My perspective is little removed. If I were an expert I would know my audience and be able to write to their point-of-view.
Not an expert.
It feels like I write to an audience, but with a little investigation and honesty, I know I'm writing to myself with the knowledge that anyone can read it. This unique situation creates an interesting psychological atmosphere. I wonder how honest the more removed areas of my awareness allow my present self to be.
That rant was meant to set up a point, but now I'm wondering if I should pick a girl to focus on. Focus on her perspective. Direct this little issue I want to flest out at her. But who?
I read a passage in PIKHAL where a Jungian psychoanalysis described an anima women.
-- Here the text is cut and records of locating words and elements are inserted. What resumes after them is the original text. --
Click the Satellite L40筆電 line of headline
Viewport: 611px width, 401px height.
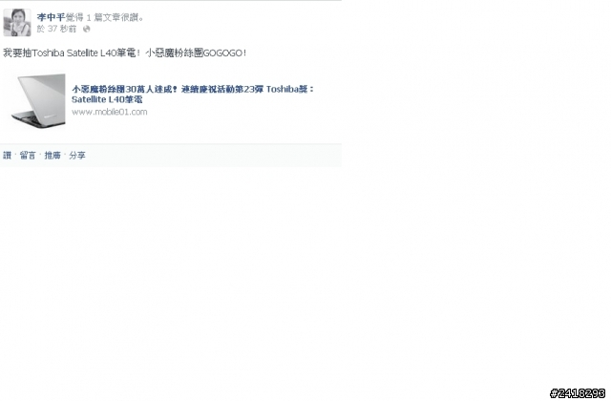coord(107,99)

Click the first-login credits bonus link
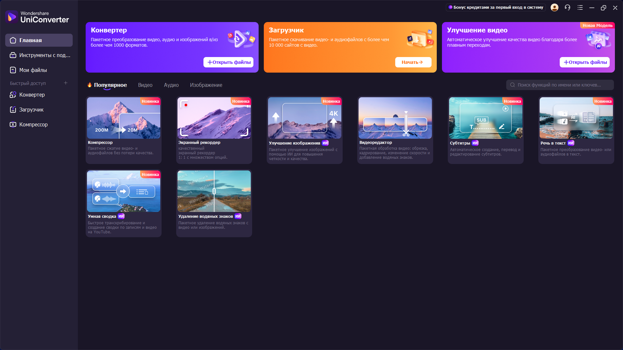tap(495, 7)
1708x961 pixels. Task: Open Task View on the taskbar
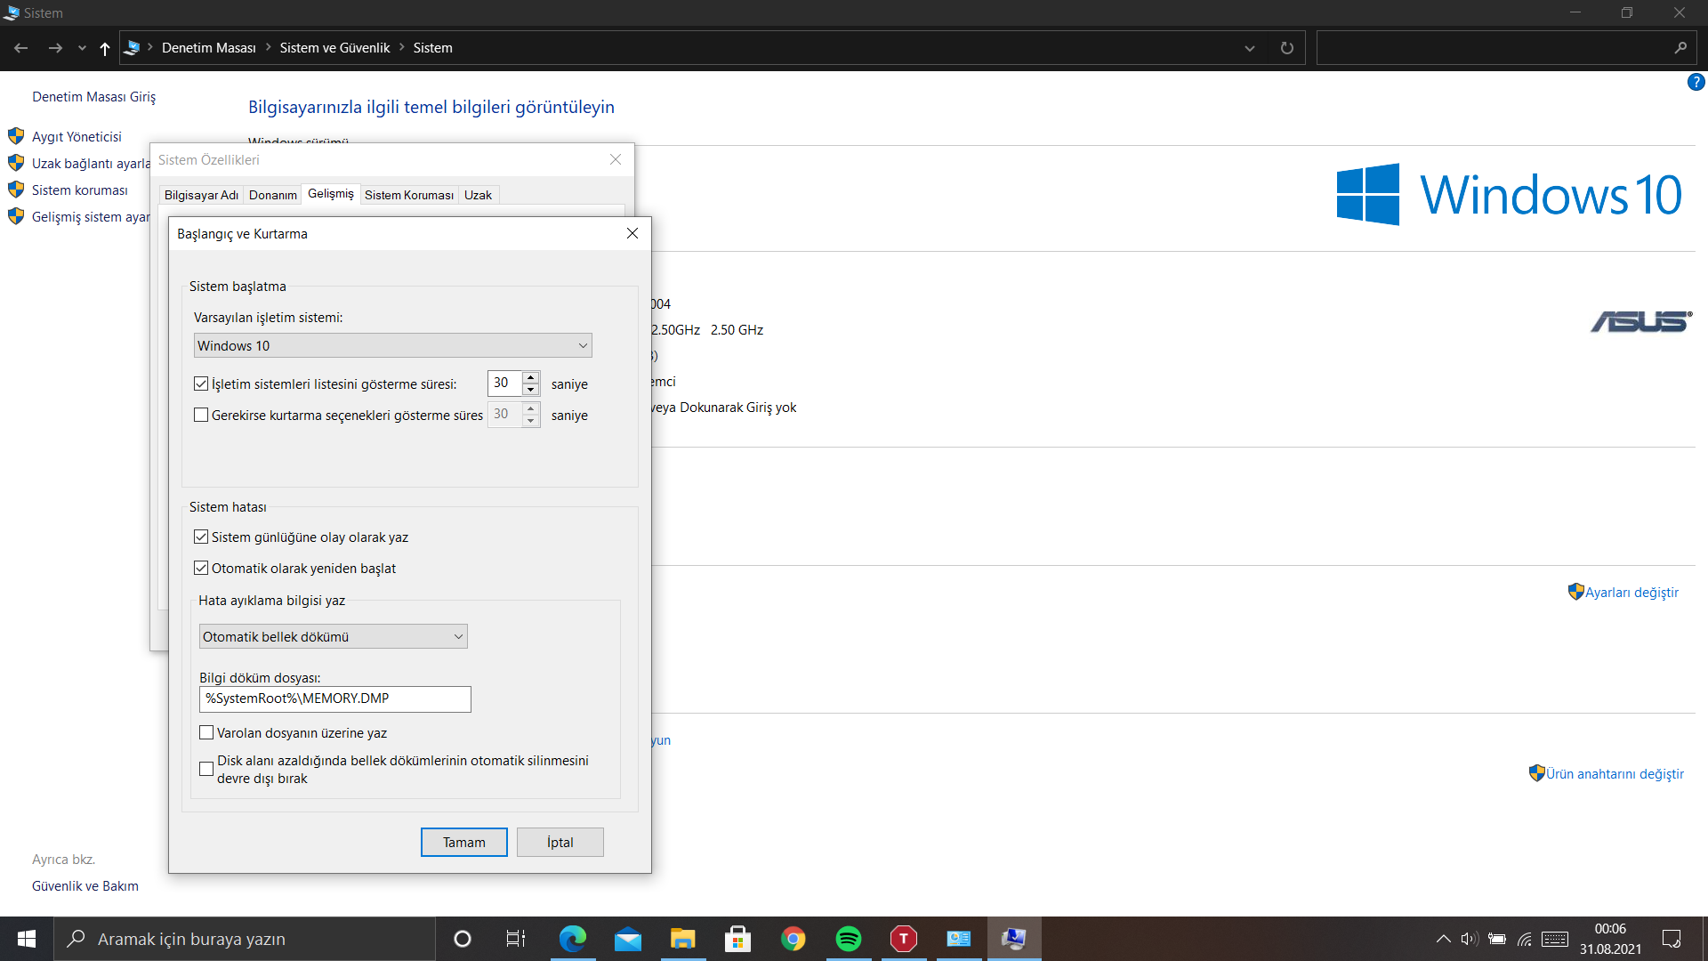(x=516, y=939)
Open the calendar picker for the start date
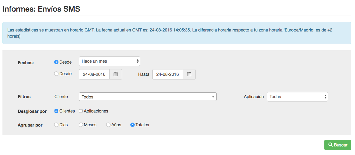Screen dimensions: 355x155 (x=116, y=74)
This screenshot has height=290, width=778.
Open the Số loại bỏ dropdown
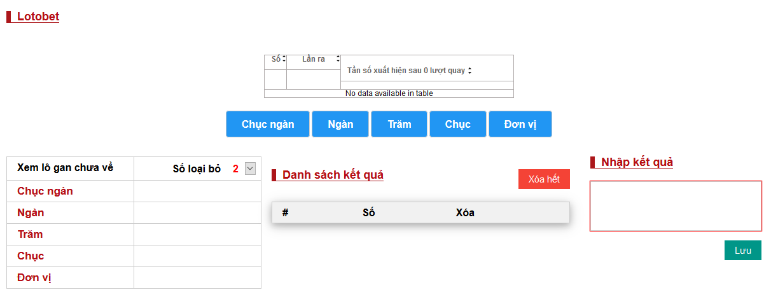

"she's a person who, when she's attracted to a man, intuitively senses what's lacking in his emotional life, and she has a compulsion to become whatever that man most needs in a woman. She probably convinces herself each time that she's truly in love, but I doubt she's capable of what most of us would call real loving. The Jungians have a term, 'anima woman.' The anima woman lacks a solid identity; like many great actors, she borrows - she takes on - a sense of wholeness from playing the part. In this case, it's the part of the muse, the inspiration, the adored dream-woman. She fulfills a fantasy, and you can imagine the tremendous emotional rewards there are for her in such a role..."
I think I'm the male version of this.